Provided entries:
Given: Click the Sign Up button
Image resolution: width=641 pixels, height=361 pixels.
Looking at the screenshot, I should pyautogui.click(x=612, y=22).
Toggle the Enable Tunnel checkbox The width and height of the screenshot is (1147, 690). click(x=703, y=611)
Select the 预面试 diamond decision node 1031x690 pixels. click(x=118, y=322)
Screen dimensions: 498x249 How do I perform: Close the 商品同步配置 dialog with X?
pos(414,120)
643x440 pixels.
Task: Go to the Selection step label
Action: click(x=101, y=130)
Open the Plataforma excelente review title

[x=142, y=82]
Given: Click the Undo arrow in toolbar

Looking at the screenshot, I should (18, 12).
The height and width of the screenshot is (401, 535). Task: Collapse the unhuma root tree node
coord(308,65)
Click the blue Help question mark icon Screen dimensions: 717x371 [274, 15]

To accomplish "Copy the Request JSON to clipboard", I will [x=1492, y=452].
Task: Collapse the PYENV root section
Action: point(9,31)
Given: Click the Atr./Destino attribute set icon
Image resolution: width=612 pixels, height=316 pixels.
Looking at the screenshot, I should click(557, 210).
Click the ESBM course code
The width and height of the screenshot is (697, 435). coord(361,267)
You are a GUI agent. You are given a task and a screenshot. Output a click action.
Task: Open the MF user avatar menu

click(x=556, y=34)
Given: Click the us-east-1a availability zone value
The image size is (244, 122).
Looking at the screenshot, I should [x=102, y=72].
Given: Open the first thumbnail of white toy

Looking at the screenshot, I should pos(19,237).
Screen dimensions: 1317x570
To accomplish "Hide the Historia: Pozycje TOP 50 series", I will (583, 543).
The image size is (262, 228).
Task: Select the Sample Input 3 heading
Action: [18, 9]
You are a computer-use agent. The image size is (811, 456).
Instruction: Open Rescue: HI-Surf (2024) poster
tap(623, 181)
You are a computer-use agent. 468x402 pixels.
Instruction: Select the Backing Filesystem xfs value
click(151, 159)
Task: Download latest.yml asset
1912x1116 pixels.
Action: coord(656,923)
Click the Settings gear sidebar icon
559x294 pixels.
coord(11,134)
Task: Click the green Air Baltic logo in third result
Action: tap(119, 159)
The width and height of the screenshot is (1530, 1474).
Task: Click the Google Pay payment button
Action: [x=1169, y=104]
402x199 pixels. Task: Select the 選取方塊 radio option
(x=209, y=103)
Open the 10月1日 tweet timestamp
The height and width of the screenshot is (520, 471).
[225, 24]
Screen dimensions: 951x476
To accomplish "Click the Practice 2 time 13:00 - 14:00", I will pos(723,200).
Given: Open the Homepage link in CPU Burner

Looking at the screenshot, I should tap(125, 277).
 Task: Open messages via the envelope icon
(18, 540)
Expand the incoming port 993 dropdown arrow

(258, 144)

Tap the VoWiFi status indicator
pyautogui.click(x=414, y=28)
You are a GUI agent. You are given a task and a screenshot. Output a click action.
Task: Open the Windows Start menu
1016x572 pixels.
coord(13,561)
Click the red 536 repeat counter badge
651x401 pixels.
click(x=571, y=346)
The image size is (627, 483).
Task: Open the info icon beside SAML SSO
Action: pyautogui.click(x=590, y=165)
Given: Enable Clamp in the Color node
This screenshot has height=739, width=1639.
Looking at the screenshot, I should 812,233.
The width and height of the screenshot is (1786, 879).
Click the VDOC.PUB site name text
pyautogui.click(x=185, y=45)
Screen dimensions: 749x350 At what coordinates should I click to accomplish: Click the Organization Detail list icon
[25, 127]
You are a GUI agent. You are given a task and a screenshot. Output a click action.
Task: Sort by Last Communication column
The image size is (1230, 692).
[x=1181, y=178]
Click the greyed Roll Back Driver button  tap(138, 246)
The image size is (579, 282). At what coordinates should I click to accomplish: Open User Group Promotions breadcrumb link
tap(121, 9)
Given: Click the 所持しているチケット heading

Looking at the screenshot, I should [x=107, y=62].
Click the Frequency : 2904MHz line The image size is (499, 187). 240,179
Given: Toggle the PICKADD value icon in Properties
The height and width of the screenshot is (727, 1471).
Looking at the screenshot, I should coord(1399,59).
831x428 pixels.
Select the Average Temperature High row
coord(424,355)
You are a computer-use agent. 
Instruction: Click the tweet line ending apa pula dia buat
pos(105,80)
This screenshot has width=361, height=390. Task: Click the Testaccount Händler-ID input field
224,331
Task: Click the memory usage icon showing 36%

Short problem: Quote everything from the line containing "Given: Click the 所持しているチケット heading" down to the end of the lines, both ends included.

Problem solution:
Given: Click the 所持しているチケット heading

Looking at the screenshot, I should [x=107, y=62].
Click the Frequency : 2904MHz line The image size is (499, 187). 240,179
Given: Toggle the PICKADD value icon in Properties
The height and width of the screenshot is (727, 1471).
Looking at the screenshot, I should coord(1399,59).
831x428 pixels.
Select the Average Temperature High row
coord(424,355)
You are a computer-use agent. 
Instruction: Click the tweet line ending apa pula dia buat
pos(105,80)
This screenshot has width=361, height=390. Task: Click the Testaccount Händler-ID input field
224,331
Task: Click the memory usage icon showing 36%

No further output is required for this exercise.